What this task involves – Rewrite the records below as a numbered list, omitting any blank lines.

## start Data rows

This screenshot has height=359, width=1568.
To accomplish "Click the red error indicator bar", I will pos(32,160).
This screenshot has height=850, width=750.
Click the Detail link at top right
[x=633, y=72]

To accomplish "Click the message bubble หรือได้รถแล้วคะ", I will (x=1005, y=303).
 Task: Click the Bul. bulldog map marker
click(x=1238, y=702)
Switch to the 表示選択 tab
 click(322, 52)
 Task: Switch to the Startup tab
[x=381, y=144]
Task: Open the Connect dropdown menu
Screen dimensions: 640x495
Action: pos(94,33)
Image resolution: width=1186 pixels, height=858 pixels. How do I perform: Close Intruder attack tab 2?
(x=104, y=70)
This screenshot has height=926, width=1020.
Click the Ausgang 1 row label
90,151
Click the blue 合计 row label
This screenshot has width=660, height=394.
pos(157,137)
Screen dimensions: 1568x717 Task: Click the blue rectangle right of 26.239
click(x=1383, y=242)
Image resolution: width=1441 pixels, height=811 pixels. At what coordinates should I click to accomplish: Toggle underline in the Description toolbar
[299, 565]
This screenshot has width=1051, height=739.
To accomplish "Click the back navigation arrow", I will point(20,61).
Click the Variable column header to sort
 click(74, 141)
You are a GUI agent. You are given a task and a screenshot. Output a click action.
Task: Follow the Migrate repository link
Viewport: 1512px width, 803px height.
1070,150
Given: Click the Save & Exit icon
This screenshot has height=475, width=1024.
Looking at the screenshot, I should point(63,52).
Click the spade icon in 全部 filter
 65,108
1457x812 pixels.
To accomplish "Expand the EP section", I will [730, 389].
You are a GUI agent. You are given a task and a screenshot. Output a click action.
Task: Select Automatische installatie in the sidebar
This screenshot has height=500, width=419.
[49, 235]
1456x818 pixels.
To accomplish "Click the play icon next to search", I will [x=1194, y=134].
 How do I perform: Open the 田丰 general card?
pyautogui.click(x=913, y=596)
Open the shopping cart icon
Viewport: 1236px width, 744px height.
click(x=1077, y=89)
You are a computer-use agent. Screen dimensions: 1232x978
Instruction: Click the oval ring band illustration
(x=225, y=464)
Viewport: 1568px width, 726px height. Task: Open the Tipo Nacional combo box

## end Data rows

Correct response –
1. This screenshot has height=359, width=1568.
2. To accomplish "Click the red error indicator bar", I will pos(32,160).
3. This screenshot has height=850, width=750.
4. Click the Detail link at top right
5. [x=633, y=72]
6. To accomplish "Click the message bubble หรือได้รถแล้วคะ", I will (x=1005, y=303).
7.  Task: Click the Bul. bulldog map marker
8. click(x=1238, y=702)
9. Switch to the 表示選択 tab
10.  click(322, 52)
11.  Task: Switch to the Startup tab
12. [x=381, y=144]
13. Task: Open the Connect dropdown menu
14. Screen dimensions: 640x495
15. Action: pos(94,33)
16. Image resolution: width=1186 pixels, height=858 pixels. How do I perform: Close Intruder attack tab 2?
17. (x=104, y=70)
18. This screenshot has height=926, width=1020.
19. Click the Ausgang 1 row label
20. 90,151
21. Click the blue 合计 row label
22. This screenshot has width=660, height=394.
23. pos(157,137)
24. Screen dimensions: 1568x717 Task: Click the blue rectangle right of 26.239
25. click(x=1383, y=242)
26. Image resolution: width=1441 pixels, height=811 pixels. At what coordinates should I click to accomplish: Toggle underline in the Description toolbar
27. [299, 565]
28. This screenshot has width=1051, height=739.
29. To accomplish "Click the back navigation arrow", I will point(20,61).
30. Click the Variable column header to sort
31.  click(74, 141)
32. You are a GUI agent. You are given a task and a screenshot. Output a click action.
33. Task: Follow the Migrate repository link
34. Viewport: 1512px width, 803px height.
35. 1070,150
36. Given: Click the Save & Exit icon
37. This screenshot has height=475, width=1024.
38. Looking at the screenshot, I should point(63,52).
39. Click the spade icon in 全部 filter
40.  65,108
41. 1457x812 pixels.
42. To accomplish "Expand the EP section", I will [730, 389].
43. You are a GUI agent. You are given a task and a screenshot. Output a click action.
44. Task: Select Automatische installatie in the sidebar
45. This screenshot has height=500, width=419.
46. [49, 235]
47. 1456x818 pixels.
48. To accomplish "Click the play icon next to search", I will [x=1194, y=134].
49.  How do I perform: Open the 田丰 general card?
50. pyautogui.click(x=913, y=596)
51. Open the shopping cart icon
52. Viewport: 1236px width, 744px height.
53. click(x=1077, y=89)
54. You are a computer-use agent. Screen dimensions: 1232x978
55. Instruction: Click the oval ring band illustration
56. (x=225, y=464)
57. Viewport: 1568px width, 726px height. Task: Open the Tipo Nacional combo box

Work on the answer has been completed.